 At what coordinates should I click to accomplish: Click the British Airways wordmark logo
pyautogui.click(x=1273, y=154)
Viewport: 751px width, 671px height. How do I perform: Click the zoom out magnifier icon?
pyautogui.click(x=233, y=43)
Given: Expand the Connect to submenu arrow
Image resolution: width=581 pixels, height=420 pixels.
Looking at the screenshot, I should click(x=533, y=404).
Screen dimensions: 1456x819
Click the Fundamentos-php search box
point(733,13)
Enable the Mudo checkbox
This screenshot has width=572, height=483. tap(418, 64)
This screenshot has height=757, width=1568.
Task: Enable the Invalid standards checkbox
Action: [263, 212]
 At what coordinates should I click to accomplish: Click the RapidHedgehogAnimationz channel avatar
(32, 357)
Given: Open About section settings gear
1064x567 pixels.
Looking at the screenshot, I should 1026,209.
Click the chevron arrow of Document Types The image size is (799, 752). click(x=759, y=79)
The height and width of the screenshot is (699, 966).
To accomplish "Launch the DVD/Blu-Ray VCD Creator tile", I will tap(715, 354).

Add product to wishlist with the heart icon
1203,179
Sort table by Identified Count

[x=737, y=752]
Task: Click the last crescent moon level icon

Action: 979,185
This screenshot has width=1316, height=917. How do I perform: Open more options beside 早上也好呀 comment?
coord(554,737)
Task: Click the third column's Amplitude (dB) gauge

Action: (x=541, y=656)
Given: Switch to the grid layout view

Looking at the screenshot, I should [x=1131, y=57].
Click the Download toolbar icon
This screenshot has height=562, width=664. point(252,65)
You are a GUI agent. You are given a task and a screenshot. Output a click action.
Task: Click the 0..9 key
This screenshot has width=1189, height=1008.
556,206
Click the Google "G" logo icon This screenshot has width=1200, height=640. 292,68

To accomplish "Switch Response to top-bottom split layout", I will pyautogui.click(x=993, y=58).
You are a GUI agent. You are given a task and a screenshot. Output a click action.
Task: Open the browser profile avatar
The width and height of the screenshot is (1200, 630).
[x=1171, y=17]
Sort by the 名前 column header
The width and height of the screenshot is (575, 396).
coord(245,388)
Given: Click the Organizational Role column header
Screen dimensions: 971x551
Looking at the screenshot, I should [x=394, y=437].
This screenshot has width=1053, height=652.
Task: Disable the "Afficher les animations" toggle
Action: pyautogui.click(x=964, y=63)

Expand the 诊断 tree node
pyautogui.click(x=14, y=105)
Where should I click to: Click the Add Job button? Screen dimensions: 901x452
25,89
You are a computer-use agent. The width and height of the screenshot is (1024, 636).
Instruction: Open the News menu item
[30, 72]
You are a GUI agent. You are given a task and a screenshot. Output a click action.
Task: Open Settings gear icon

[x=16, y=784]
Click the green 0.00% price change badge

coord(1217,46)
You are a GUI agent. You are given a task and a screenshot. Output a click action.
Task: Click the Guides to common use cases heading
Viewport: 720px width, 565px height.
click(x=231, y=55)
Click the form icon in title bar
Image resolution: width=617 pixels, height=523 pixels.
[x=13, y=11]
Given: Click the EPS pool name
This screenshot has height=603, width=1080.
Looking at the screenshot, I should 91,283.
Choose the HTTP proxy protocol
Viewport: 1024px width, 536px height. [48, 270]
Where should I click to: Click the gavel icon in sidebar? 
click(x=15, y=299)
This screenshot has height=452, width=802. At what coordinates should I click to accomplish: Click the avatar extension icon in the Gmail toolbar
--------
Copy out the lines word for word, from the first one down to and including the line that contains "will pyautogui.click(x=993, y=58).".

 At what coordinates should I click to accomplish: Click the British Airways wordmark logo
pyautogui.click(x=1273, y=154)
Viewport: 751px width, 671px height. How do I perform: Click the zoom out magnifier icon?
pyautogui.click(x=233, y=43)
Given: Expand the Connect to submenu arrow
Image resolution: width=581 pixels, height=420 pixels.
Looking at the screenshot, I should click(x=533, y=404).
Screen dimensions: 1456x819
Click the Fundamentos-php search box
point(733,13)
Enable the Mudo checkbox
This screenshot has width=572, height=483. tap(418, 64)
This screenshot has height=757, width=1568.
Task: Enable the Invalid standards checkbox
Action: [263, 212]
 At what coordinates should I click to accomplish: Click the RapidHedgehogAnimationz channel avatar
(32, 357)
Given: Open About section settings gear
1064x567 pixels.
Looking at the screenshot, I should 1026,209.
Click the chevron arrow of Document Types The image size is (799, 752). click(x=759, y=79)
The height and width of the screenshot is (699, 966).
To accomplish "Launch the DVD/Blu-Ray VCD Creator tile", I will tap(715, 354).

Add product to wishlist with the heart icon
1203,179
Sort table by Identified Count

[x=737, y=752]
Task: Click the last crescent moon level icon

Action: 979,185
This screenshot has width=1316, height=917. How do I perform: Open more options beside 早上也好呀 comment?
coord(554,737)
Task: Click the third column's Amplitude (dB) gauge

Action: (x=541, y=656)
Given: Switch to the grid layout view

Looking at the screenshot, I should [x=1131, y=57].
Click the Download toolbar icon
This screenshot has height=562, width=664. point(252,65)
You are a GUI agent. You are given a task and a screenshot. Output a click action.
Task: Click the 0..9 key
This screenshot has width=1189, height=1008.
556,206
Click the Google "G" logo icon This screenshot has width=1200, height=640. 292,68

To accomplish "Switch Response to top-bottom split layout", I will pyautogui.click(x=993, y=58).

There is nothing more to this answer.